#### [Work required]
Reproduce the material verbatim, starting from the line containing "You are a GUI" and continuing up to and including the line containing "point(64,34)", without the pictures.
===== Data section
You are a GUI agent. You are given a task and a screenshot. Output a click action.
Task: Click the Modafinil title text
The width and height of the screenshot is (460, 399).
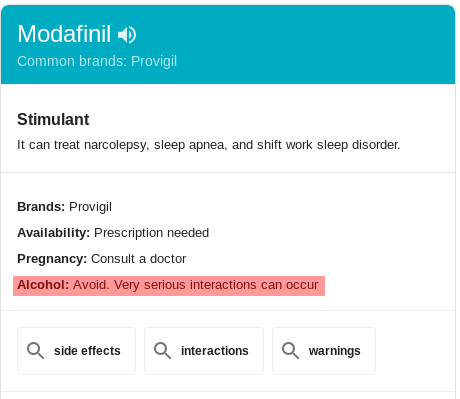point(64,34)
==========
===== Data section
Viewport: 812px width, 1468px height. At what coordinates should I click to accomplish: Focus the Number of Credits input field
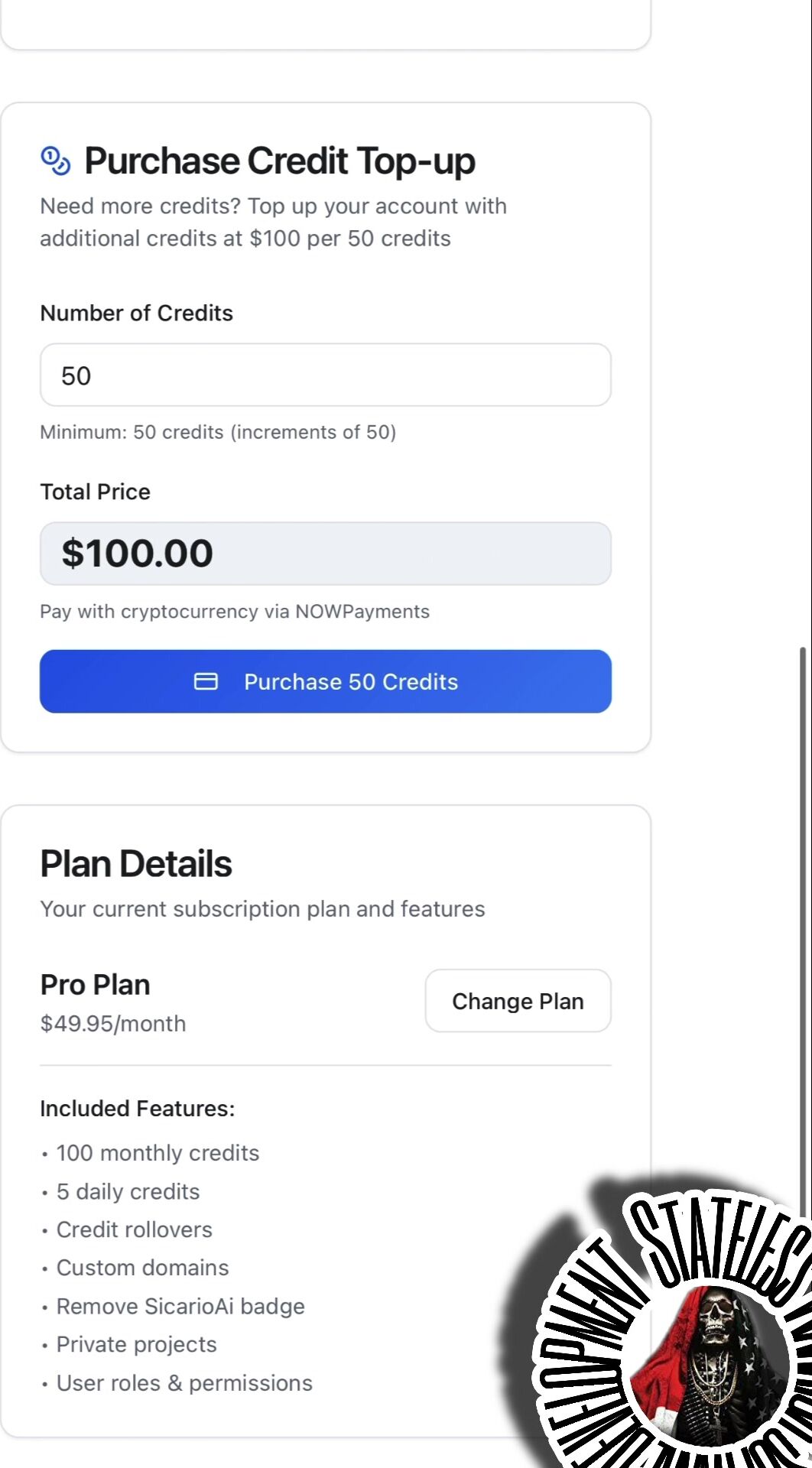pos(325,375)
==========
#### [Response to the exercise]
You are a GUI agent. You are given a task and a screenshot. Output a click action.
Task: Click the Modafinil title text
The width and height of the screenshot is (460, 399).
point(64,34)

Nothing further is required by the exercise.